November 18, 2020 | 08:57
U.S. Housing Starts (Oct. 2020) — More Room, Please
Bottom Line: The housing market isn't waiting for a vaccine, it already appears to have pretty good immunity to the virus.
U.S. housing starts rose a larger than expected 4.9% to 1.53 million annualized in October. The prior month's gain was revised up to 6.3%, and starts are now up 14.2% y/y. Construction rose in 3 of the 4 major regions, falling only in the Northeast. While building permits disappointed with a flat print (1.545 million), they remain 2.8% above year-ago levels.

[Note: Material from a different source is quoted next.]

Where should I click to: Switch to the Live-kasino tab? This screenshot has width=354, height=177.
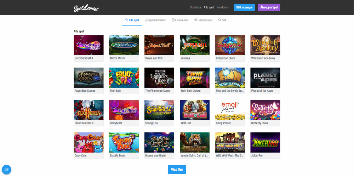(180, 20)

It's no surprise that single starts led the way with a 6.4% advance in October, while multiples were unchanged for a second straight month. Singles are up 14.0% since February, while multiples are down 34.1%. Demand for detached homes has been driven by both record-low borrowing costs and remote workers looking for larger and cheaper living space away from inner cities.
Housing has proven to be one of the most resilient sectors in the pandemic. Sales of new homes are at 14-year highs, while available supply (at the current sales rate) is at all-time lows of 3 1/2 months. Construction looks to stay strong for a while, as homebuilder activity spiked to new heights in November. Still, we expect housing activity to moderate somewhat in the year ahead, as recent activity also reflects pent-up demand from the spring shutdowns.